Monday, November 21, 2011

HIGHWAY TO HOME AND HEALTH



     When starting a new medication, drug-safety strategies are important when operating a car or other powerful equipment.  “Much of the information is on either the medication label or the attached information sheet,” says Dennis Bryan, past president of the Illinois Pharmacists Association, including potential side effects.

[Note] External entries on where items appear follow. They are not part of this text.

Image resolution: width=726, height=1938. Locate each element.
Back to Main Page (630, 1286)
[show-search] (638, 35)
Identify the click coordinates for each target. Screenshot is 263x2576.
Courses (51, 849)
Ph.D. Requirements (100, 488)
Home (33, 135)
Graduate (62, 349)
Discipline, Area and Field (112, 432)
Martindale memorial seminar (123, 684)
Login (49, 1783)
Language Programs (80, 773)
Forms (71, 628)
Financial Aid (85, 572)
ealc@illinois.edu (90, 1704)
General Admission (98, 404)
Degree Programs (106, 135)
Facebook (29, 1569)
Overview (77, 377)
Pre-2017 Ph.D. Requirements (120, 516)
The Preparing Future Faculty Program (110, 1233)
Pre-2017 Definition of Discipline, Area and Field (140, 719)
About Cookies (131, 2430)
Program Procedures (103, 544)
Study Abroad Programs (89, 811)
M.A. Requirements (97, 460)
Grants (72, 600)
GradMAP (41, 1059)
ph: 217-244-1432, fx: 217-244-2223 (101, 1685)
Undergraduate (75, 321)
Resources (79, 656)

     The recommended amount to take and frequency of dosage and if on a full or empty stomach is also important, and what to do if you accidentally miss a dose, or how you feel when you begin taking a dose, and how quickly or slowly you metabolize drugs, especially when you are taking a given medication for the first time.  Most warning labels won’t tell you when it is safe to get behind the wheel of your car.  “A good rule is to avoid driving for the first week after starting a new prescription, or changing the dose or how it interacts with other drugs,” advises Richard Marottoli, an associate professor at Yale University School of Medicine.  “Even a small amount of beer, wine, or hard liquor can unexpectedly cause severe intoxication.”

     Between 1991 and 2010, prescriptions for opioid analgesics, a type of narcotic painkiller, increased sixfold from 30 million to 180 million.  Similar side effects that can cause drowsiness, blurred vision, dizziness, slows reflexes, and can impair judgment and physicians should be warning patients.  Check with your pharmacy as well.  The AAA foundation is developing an online program called Roadwise Rx which will allow people to research the driving-related effects of various drugs as a free service.  Hopefully, this Christmas or any other holiday will not find drivers behind the wheel while impaired and have a terrifying lesson or fatality.  After an accident from being rear-ended one lady was put on a narcotic painkiller for a few weeks and took a painkiller every night at 9:30.  One afternoon her back pain flared up while at work and she took her painkiller – on an empty stomach.  She almost got home safely, when her vision blurred and she could barely steer straight as she entered her driveway.  She veered on to the path beside it and heard a sickening thud.  Stumbling from her SUV she found she had run into a tricycle belonging to a three year old living next door.  “My neighbor’s son could have been on that trike – or my own son.”